|
Subject: [xsl] XML to XML change, handling mixed content From: Karlmarx R <karlmarxr@xxxxxxxxx> Date: Wed, 19 Oct 2011 04:41:17 +0800 (SGT) |
Hello,
I have 2 questions:
1) I have a specific requirement where I am bit
struck with what would be
the best way to handle it. In a nutshell, I need to
modify the source
<p>
text text ‘ LINK-1 TEXT ’ TEXT TEXT
<URL
weburl="XXX">XXX</url> TEXT
<SOmething>TEXT</SOmething>
AND again
<INSIDE>SOME TEXT text ‘ LINK-2 TEXT ’ TEXT
<URL
weburl="YYY">YYY</url></INSIDE>
And can be more text with or without URL
and TEXT like ‘ LINK-3 TEXT’
</p>
to (THE REQUIREMENT)
<p>
text text <a href="XXX"> LINK-1 TEXT </a> TEXT TEXT TEXT
<SOmething>TEXT</SOmething>
AND again <another>SOME TEXT text <a
href="XXX"> LINK-2 TEXT </a> TEXT <another>
And can be more text with or
without URL and TEXT like ‘ LINK-3 TEXT’
</p>
What
it required
is, for each <URL>, if the PRECEDING part of string
had text contained
within ‘ and ’, then they mut
be converted to <a href> link.
For me, after narrowing down to
p[URL], not sure what would be the best
pattern to achieve the desired
result. Pls can you suggest something? In the
above sample, NOTE that
the last set of ‘ LINK-3 TEXT’ was left
as it is
due to no matching URL. Even though XSL1 used, if XSL2 can solve it
easily, pls suggest that also.
[SAMPLE Skeleton XML and XSL]
XML:
<?xml
version="1.0"
encoding="UTF-8"?>
<root>
<something>
<blah-blah>Can have many child</blah-blah>
<nodeGroup>
<note id="does-not-matter-1">
<p>
<something><sup>1</sup></something>
some text here. <bidItem id="95522-1" vol="1"> Title Name, Other details,
‘The
arms trade and corruption’,
<i>Prospect</i> Aug.2005</bidItem>.
<!-- NOTE: NO URL IN THIS CASE, WHICH IS FINE -->
</p>
</note>
<note id="does-not-matter-2">
<p> some text
‘Ex-Pentagon procurement executive gets jail
time’, text text <
<url
webUrl="http://www.aaa.xx/bbb/ddd.htm">http://www.aaa.xx/bbb/ddd.htm</url>>
;;
‘Former Air Force acquisition official
released from
jail’, Government in 2005, <
<url
webUrl="http://www.aaa.xx/bbb/uuu.htm">SAME AS @webUrl</url>>; and
<bidItem id="95522-2">Author name., ‘Cashing in for
profit?
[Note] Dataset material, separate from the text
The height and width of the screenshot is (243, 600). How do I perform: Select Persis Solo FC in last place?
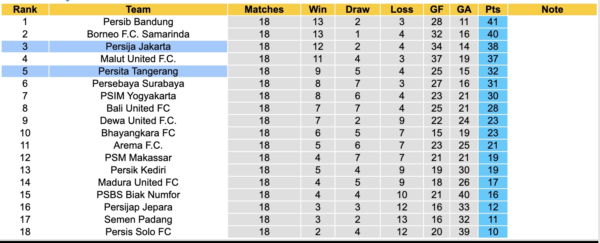point(138,232)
Who cost taxpayers
billions in biggest Pentagon scandal in
years?’, <i>60 Minutes</i>, CBS, 5 Jan. 2005
</bidItem>, < <url
webUrl="http://www.cbsnews.com/stories/2005/01/04/60II/main664652.shtml">SAME
AS @webUrl</url>>.
<!-- HERE EACH
URL HAS MATCHING ‘contens’ WHICH IS FINE -->
</p>
</note>
<note id="does-not-matter-3">
<p><something><sup>68</sup></something> This figure is
comprised of a fine of
£500 000 ($900 000)
for ‘irregular accounting practices’
in a
Tanzanian deal for an inappropriate and overpriced air radar system that was
tainted by allegations of high-level corruption, with
...($405 000)
costs..
£29.275 million ($52.695
million) going to Tanzania in reparations. <bidItem
id="996522-31" title="BAE deal with Tanzania...">Evans, R. and
Lewis, P.,
‘BAE deal with Tanzania:
military air traffic
control—for country with no airforce’, <i>The
Guardian</i>, 6 Feb. 2010</bidItem>; ‘Military
radar probe: the key suspects … and
the case
against them’, <i>This Day</i> (Dar es Salaam), 15 Feb. 2010; <
<url
webUrl="http://www.judiciary.gov.uk/Resources/JCO/Documents/Judgments/r-v-bae
-sentencing-remarks.pdf">SAME
AS @webUrl</url>>.
<!--
ONLY ONE URL, BUT MANY
‘ in-between texts ’
So, the URL belong
only to its preceding "‘ in-between texts ’"
-->
</p>
</note>
</nodeGroup>
</something>
XSL:
<?xml version="1.0" encoding="UTF-8"?>
<xsl:stylesheet
xmlns:xsl="http://www.w3.org/1999/XSL/Transform" version="1.0">
<xsl:template match="/">
<xsl:apply-templates select="*"/>
</xsl:template>
<xsl:template match="*">
<xsl:copy>
<xsl:apply-templates select="@*|node()"/>
</xsl:copy>
</xsl:template>
<xsl:variable
name="href-start"><href="</xsl:variable>
<xsl:variable
name="href-mid">"/></xsl:variable>
<xsl:variable
name="href-finish"><a/></xsl:variable>
<xsl:template match="note">
<xsl:copy>
<xsl:apply-templates
select="@*"/>
<xsl:apply-templates mode="url"/>
</xsl:copy>
</xsl:template>
<xsl:template
match="p[url]" mode="url">
<!-- HERE, FOR EACH URL, IT SHOULD FORM A
HREF LINK, COVERING ANY PRECEDING TEXT THAT APPEAR
IN-BETWEEN
‘ AND ’
Ref: MAIL
DESCRIPTION.
-->
<xsl:copy>
<xsl:apply-templates select="@*"/>
<xsl:apply-templates/>
</xsl:copy>
</xsl:template>
<xsl:template match="p[not(url)]" mode="url">
<xsl:copy>
<xsl:apply-templates select="@*"/>
<xsl:apply-templates/>
</xsl:copy>
</xsl:template>
<xsl:template
match="@*|text()|comment()|processing-instruction()">
<xsl:copy-of
select="."/>
</xsl:template>
<!-- COMMENTED... SOME TRY ALONG THIS
LINE
<xsl:template .... mode="url">
<xsl:copy>
<xsl:...
test="contains(., '‘')">
<!-\-<xsl:apply-templates>
<xsl:sort
select="substring-before(., '‘')"/>
</xsl:apply-templates>-\->
<xsl:value-of
select="substring-before(., '‘')"/>
<xsl:value-of
select="$href-start"
disable-output-escaping="yes"/>[@<xsl:value-of
select="following-sibling::url"/>]<xsl:value-of select="$href-mid"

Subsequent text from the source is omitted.